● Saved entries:
::::::::::

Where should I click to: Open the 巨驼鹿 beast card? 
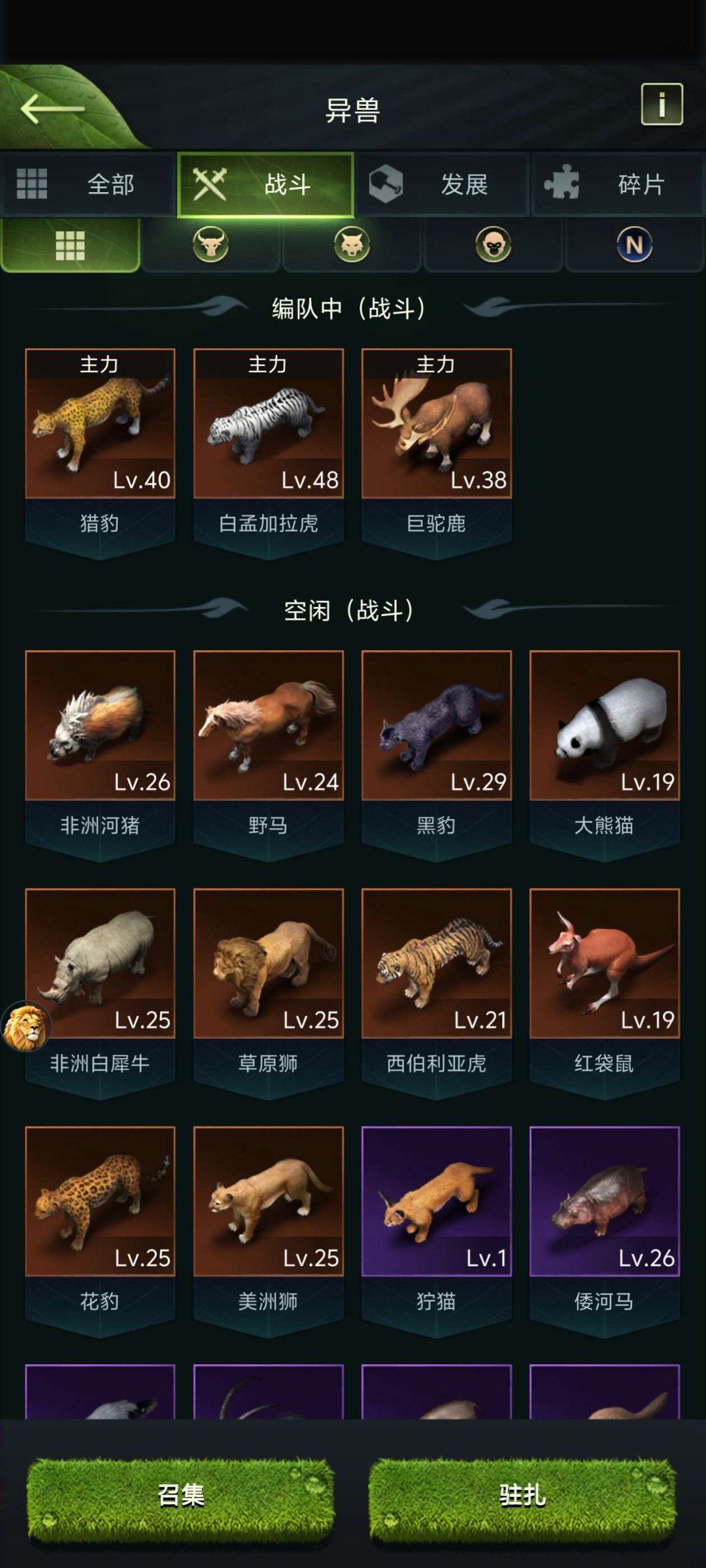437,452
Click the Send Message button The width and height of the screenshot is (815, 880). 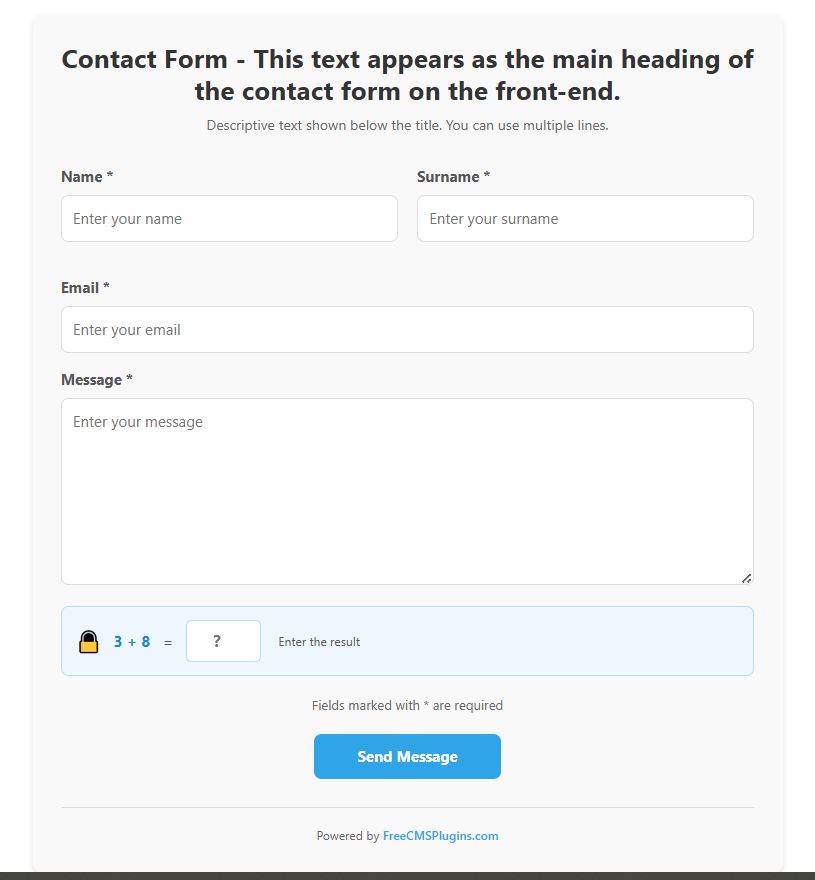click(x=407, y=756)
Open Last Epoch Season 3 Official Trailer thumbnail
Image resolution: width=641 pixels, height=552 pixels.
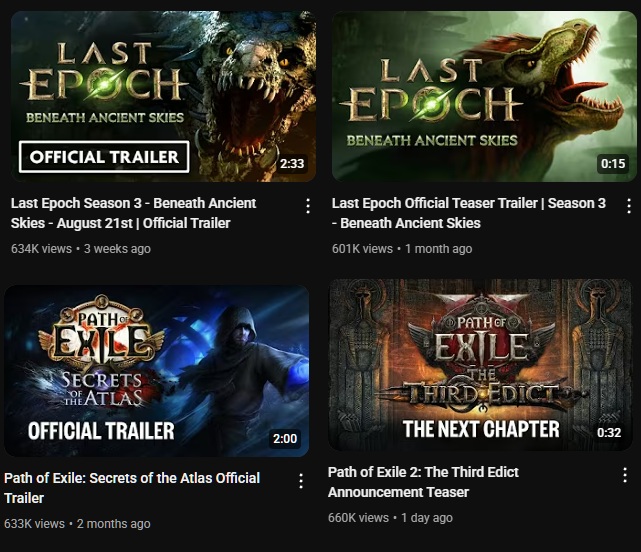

::::::::::

Please give an exact copy of the lines from the line containing "Open Last Epoch" through the end of the records above, pictures excluded.

● EXERCISE RESPONSE:
Open Last Epoch Season 3 Official Trailer thumbnail
Image resolution: width=641 pixels, height=552 pixels.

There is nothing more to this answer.